GEVResult - Generalized eigenvalue result
RigorousGeneralizedEigenvaluesResult - Full result with bounds

Sylvester Equations

Fast verified computation for solutions of Sylvester equations $AX + XB = C$, following Ref. [3].

sylvester_miyajima_enclosure - General Sylvester solver
triangular_sylvester_miyajima_enclosure - Triangular variant

Spectral Projectors

Computation of spectral projectors for eigenvalue clustering, following Ref. [8].

miyajima_spectral_projectors - Main spectral projector computation
compute_spectral_projector_schur - Schur-based projector
compute_spectral_projector_hermitian - Hermitian case

Eigenspace Projection

project_onto_eigenspace - Project vector onto eigenspace
project_onto_schur_subspace - Project onto Schur subspace
compute_eigenspace_projector - Compute eigenspace projection matrix
compute_schur_projector - Compute Schur subspace projector

Result Types

RigorousSpectralProjectorsResult - Spectral projector result
SchurSpectralProjectorResult - Schur-based result

Block Schur Decomposition

Rigorous block Schur decomposition for eigenvalue clustering.

rigorous_block_schur - Block Schur decomposition
extract_cluster_block - Extract diagonal block for cluster
refine_schur_decomposition - Newton-based iterative refinement
rigorous_schur_bigfloat - BigFloat precision variant
certify_schur_decomposition - Wrap a SchurRefinementResult in BallMatrix form

Auxiliary Functions

newton_schulz_orthogonalize! - Newton-Schulz orthogonalization

Result Types

RigorousBlockSchurResult - Block Schur result
SchurRefinementResult - Refinement result

The iterative Schur refinement algorithm ([9]) achieves fast convergence by solving the triangular matrix equation $\operatorname{stril}(TL - LT) = -E$ in low precision (Float64). This works well when the eigenvalues of $T$ are well-separated in Float64 arithmetic.

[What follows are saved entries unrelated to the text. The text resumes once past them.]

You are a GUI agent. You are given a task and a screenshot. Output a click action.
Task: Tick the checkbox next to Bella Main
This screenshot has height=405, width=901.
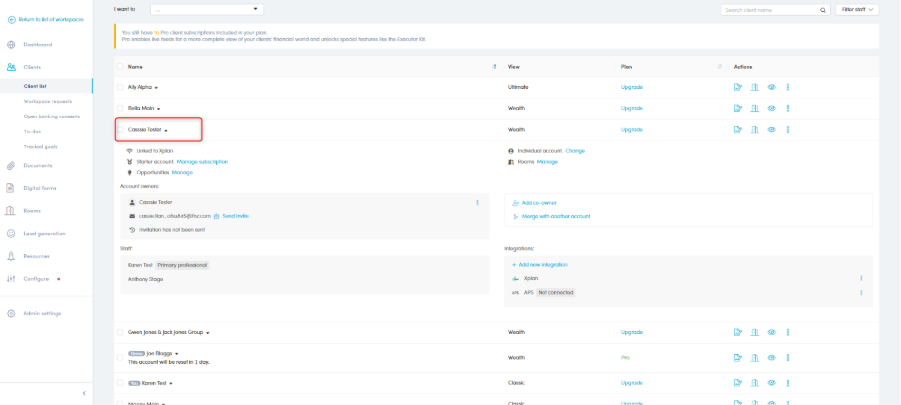120,108
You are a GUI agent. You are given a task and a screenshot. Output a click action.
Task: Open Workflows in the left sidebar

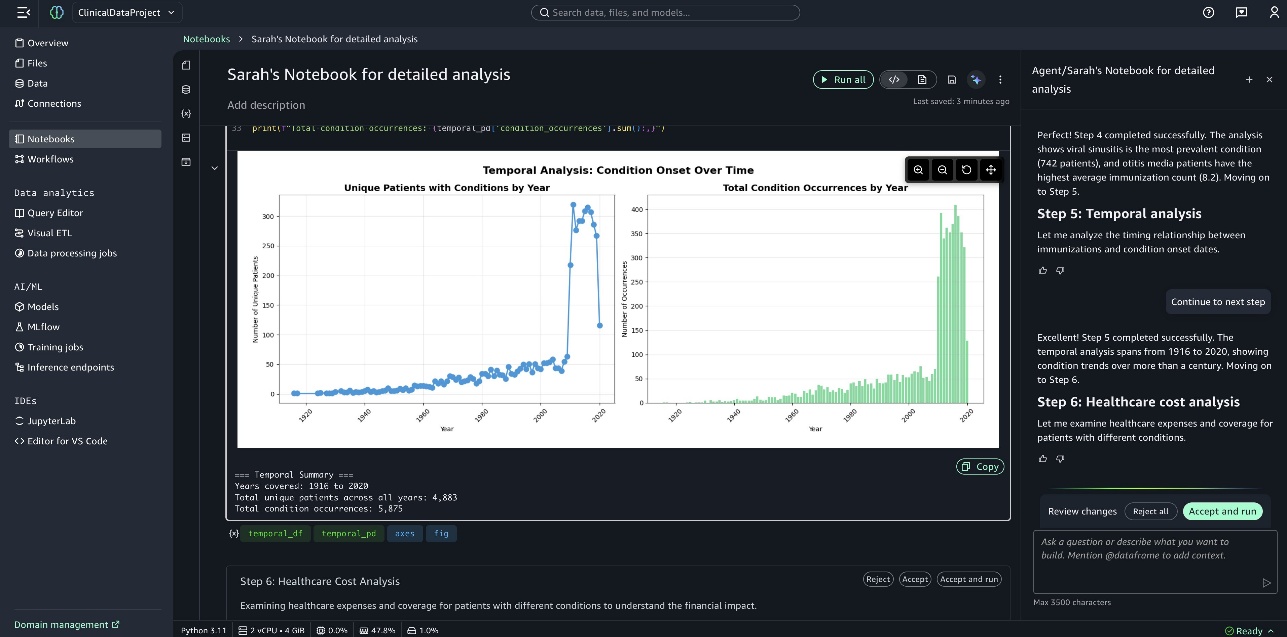click(x=50, y=159)
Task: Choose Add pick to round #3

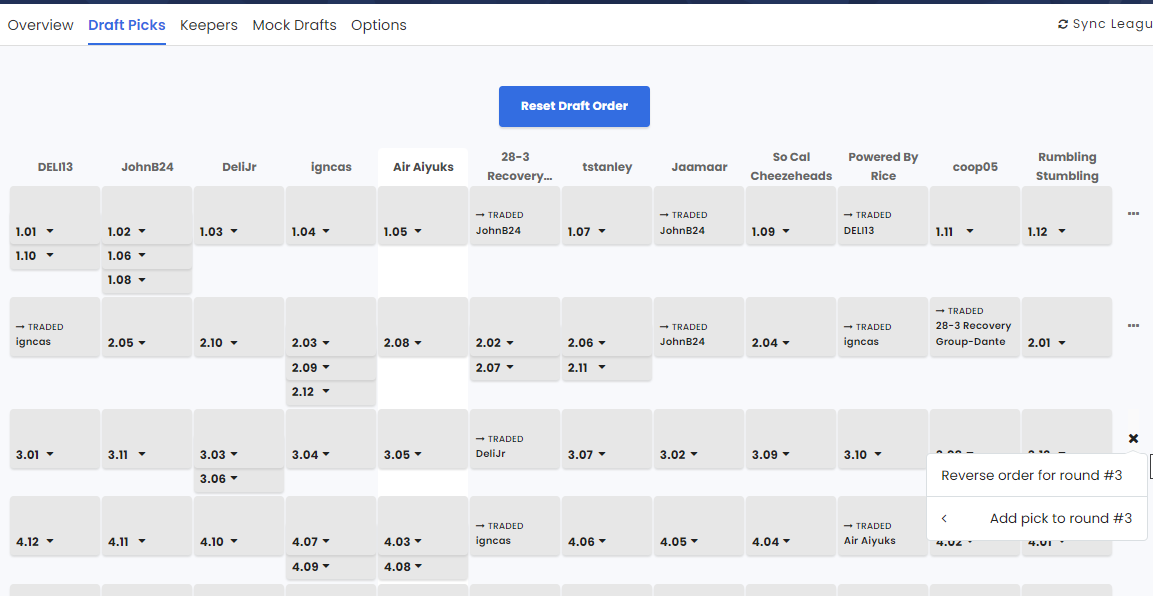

However, the approach can fail on matrices with extreme eigenvalue clustering.

When does it fail?

The triangular solve requires dividing by eigenvalue differences $T_{ii} - T_{jj}$. When these differences fall below Float64 machine epsilon ($\approx 2.2 \times 10^{-16}$), the low-precision solver cannot distinguish them and zeroes out the corresponding entries of $L$. This prevents the correction $W = L - L^H$ from fixing the associated components of the residual.

Symptom: the orthogonality defect $\|Q^H Q - I\|$ converges quadratically (Newton-Schulz keeps working), but the residual $\|\operatorname{stril}(Q^H A Q)\|_2 / \|A\|_F$ stalls at a fixed value, typically around $10^{-22}$ to $10^{-16}$, far above the target tolerance.

Solving the triangular equation in BigFloat instead does not help either: when eigenvalue gaps are tiny (e.g. $10^{-60}$), the entries of $L$ become enormous ($\|L\| \gg 1$), violating the small-perturbation assumption of the Newton-like iteration, which then diverges.

Example: GKW transfer operator (257 × 257)

A concrete example arises from Gauss-Kuzmin-Wirsing transfer operators truncated at $K = 256$. The resulting matrix has:

Property	Value
Condition number	$\approx 1.5 \times 10^{61}$
Eigenvalues with ``	\lambda
Eigenvalues with ``	\lambda
Minimum eigenvalue separation	$\approx 3.5 \times 10^{-60}$
Spectral radius	$\approx 1.0$

With a Float64 Schur seed, refinement stalls at residual $\approx 3.75 \times 10^{-22}$ (target: $\approx 8.9 \times 10^{-160}$), because Float64 cannot resolve 80% of the eigenvalue spectrum.

Recommended alternatives

For matrices where the eigenvalue separation is below Float64 resolution:

Direct BigFloat Schur via GenericSchur.jl: compute the Schur decomposition directly at the target precision, bypassing iterative refinement entirely. Pass the result via the schur_seed keyword argument of rigorous_schur_bigfloat to certify it.
Block Schur refinement: group nearly-degenerate eigenvalue clusters into blocks and refine the block structure, avoiding division by small eigenvalue differences. See rigorous_block_schur.